But when two gangs shed blood over a street corner, you see them as solely driven by profit, relentless in their methods.

When two countries go to war over an oil field, everyone just hopes for peace to arrive soon.

There's no real distinction in the underlying logic of all this.

As long as people still breathe, they will never cease to struggle.

No matter where, the rule is the same: the competition at the bottom is fiercer, more savage, and bloodier.

Allen Zhang didn't really want to delve into this anymore and instead asked Dominic about identity documents.

"My fake IDs come from an Asian trafficker who sometimes surfaces on the streets to hawk his wares. For 200-800 dollars, you can get a Green Card and a passport, but if you provide the template information you want, the minimum you'd pay is a 50-dollar material cost for printing and production. However, there's no guarantee of authenticity or quality."

"You need to pay a tidy sum on top of that to make it real! Some of these people have their ways to enter identity data into the Immigration Bureau systems and give you a stamped, legal identity proof."

Once you get your legal identity proof and own assets locally, have a tax payment record with the tax office, the certificates and all become unimportant.

No matter who you were before or whether you entered illegally, you're now recognized as a lawful citizen.

Because you paid taxes.

The more you pay, the better a citizen you are.

Have you ever seen a criminal travel all this way just to pay taxes to the United States?

Please, we need more charity donors like that!

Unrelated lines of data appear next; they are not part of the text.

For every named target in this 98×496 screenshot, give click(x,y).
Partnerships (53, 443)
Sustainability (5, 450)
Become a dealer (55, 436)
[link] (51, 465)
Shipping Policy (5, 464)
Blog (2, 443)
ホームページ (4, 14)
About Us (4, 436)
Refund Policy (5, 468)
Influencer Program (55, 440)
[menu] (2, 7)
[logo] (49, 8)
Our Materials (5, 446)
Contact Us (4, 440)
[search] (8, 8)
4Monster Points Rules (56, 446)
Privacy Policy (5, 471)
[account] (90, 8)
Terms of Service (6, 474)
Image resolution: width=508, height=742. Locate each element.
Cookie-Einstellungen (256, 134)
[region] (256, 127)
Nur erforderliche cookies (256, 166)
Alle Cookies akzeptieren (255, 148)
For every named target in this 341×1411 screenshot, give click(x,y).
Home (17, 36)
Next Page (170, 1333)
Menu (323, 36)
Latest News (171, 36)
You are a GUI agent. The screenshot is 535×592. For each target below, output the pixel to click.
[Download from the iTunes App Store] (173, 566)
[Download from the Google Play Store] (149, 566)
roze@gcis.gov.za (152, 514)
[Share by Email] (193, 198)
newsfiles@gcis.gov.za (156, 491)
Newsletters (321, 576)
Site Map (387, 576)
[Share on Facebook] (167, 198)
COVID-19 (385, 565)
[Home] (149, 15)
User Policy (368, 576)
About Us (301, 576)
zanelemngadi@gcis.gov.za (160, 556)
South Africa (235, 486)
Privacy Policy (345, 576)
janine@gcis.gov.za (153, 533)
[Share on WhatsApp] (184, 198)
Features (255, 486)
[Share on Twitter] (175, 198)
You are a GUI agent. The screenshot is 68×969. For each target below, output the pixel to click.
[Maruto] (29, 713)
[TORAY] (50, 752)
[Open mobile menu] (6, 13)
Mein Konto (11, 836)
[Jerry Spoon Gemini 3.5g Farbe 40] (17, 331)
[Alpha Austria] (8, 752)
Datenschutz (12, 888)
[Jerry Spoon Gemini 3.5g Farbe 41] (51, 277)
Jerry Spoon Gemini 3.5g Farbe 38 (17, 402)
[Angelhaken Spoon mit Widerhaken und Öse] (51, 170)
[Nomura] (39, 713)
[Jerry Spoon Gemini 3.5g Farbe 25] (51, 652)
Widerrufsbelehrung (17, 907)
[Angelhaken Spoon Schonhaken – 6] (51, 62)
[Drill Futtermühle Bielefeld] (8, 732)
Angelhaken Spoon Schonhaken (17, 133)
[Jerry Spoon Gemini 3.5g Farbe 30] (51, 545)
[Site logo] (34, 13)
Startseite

The more, the better. The United States welcomes them, why not fatten them up before slicing the leeks?

Taxpayers with something to lose are the good taxpayers. Extravagant immigrants without leverage are just ticking time bombs.

Nothing to worry about in peacetime, but when things change, the rich immigrants are the first to be targeted.

Dominic said, "But I'm not sure when he'll show up. You know how it is, people in this line of work are always mysterious and have their own secret bases. Their headquarters might be in some abandoned factory in the suburbs, in the city, or even in some Immigration Bureau employee's house!"

Allen understood this.

He couldn't just show up at a California Immigration Bureau official's door from the address on a card for faking IDs, asking if they take private jobs, could he?

How rude would that be?

People need to save face.

Removing the middleman and getting in touch with those guys directly is definitely high threshold, if not completely impossible.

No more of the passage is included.